Люба ещё из коридора схватила всё это одним взглядом — и нелепую праздничность обстановки, и пугающую помятость людей. Увидела она и Альбину Фёдоровну с сыновьями. Она потерянная. Они безразличные. Значит, Любе остаётся быть торжественно-печальной. Она расправила плечи, опустила ресницы и медленным, очень ровным шагом — «жалко, что платье не в пол», — прошла к столу. Не поднимая глаз, поняла, что все теперь глядят на неё, больше оценочно, чем с сочувствием, и в образовавшейся нестройной тишине уловила шёпоток, невнятный, но лестный по тону. «Вот так, Люба, и держись», — наказала она себе.
Перевернула Люба Степана. Миг какой-то возле него постояла, но такую дрожь в нём подняла, что всё нутро перетряхнула. Сколько девок у него в руках перебывало и городских, и деревенских, а ни одна не лихоманила так круто. Переживая это, забыл, что у столовой стоит его машина и наверняка кого-то надо будет везти в райцентр. За столом он подвинул соседу свой стакан, тот, молча, налил его до краёв. Степан сжал посудину в кулаке, долгим взглядом попросил Любу глянуть на него и понять, но не дождался и коротко, шумно выдохнул из себя воздух, чтобы на таком же коротком вдохе обжечь нутро зельем. Но не успел: корка хлеба упала ему в тарелку.
— Остановись, — шепнул с другой стороны стола Вася Кащей, прежний шофёр Анатолия Сафроновича. — Или тебе только до гаража?

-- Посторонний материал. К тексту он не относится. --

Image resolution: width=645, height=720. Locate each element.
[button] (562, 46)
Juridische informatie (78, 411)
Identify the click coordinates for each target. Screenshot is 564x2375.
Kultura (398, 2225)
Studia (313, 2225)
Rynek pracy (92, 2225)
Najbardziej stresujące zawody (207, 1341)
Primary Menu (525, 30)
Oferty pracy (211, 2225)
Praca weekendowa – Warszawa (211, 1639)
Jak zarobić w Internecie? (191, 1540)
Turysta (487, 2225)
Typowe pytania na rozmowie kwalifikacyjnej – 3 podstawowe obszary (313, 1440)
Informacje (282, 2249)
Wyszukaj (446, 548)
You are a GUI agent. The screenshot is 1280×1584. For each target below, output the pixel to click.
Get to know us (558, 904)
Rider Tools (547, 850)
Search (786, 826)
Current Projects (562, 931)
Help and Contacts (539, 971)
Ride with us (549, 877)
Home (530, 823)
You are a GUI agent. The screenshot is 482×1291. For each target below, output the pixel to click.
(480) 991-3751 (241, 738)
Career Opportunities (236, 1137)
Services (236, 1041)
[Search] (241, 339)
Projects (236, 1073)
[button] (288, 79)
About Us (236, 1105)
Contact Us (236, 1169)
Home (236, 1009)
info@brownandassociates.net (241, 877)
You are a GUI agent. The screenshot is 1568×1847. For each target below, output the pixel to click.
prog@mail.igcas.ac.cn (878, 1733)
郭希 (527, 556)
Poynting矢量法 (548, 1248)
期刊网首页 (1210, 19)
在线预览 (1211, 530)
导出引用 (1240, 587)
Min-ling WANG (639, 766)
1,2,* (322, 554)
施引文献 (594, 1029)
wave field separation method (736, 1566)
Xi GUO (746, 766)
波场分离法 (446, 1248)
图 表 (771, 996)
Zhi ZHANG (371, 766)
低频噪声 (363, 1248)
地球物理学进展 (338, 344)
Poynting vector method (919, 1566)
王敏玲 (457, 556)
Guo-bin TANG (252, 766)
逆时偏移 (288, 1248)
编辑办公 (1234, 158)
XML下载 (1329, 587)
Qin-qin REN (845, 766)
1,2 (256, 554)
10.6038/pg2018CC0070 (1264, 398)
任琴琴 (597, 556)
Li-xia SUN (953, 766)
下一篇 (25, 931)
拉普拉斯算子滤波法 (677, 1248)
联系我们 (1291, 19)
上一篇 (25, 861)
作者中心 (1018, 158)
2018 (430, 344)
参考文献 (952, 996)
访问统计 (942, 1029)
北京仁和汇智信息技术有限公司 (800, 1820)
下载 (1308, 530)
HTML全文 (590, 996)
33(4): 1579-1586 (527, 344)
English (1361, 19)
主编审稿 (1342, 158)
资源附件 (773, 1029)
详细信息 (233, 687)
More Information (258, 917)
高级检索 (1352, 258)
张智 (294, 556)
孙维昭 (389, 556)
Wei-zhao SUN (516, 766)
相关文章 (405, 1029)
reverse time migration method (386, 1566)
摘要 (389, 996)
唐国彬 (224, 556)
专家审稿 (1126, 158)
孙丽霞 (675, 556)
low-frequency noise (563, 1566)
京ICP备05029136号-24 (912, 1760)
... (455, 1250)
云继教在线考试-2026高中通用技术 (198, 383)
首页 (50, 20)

Степан опомнился. Опустил стакан, звякнув им об тарелку, напугался звона и того, что пальцы остудило пролитой водкой, глянул во главу стола и увидел, что Люба дрогнула ресницами, потом медленно подняла их и посмотрела на него. Глаза её терялись за вуалью, но Степану показалось, что именно так и было: дрогнули ресницы и медленно открылись глаза — продолговатые, серые, влажные, как глубокая осень. В нём опять колыхнулось то, что испытал давеча в дверях банкетной комнаты, и надо было снова отступать куда-то.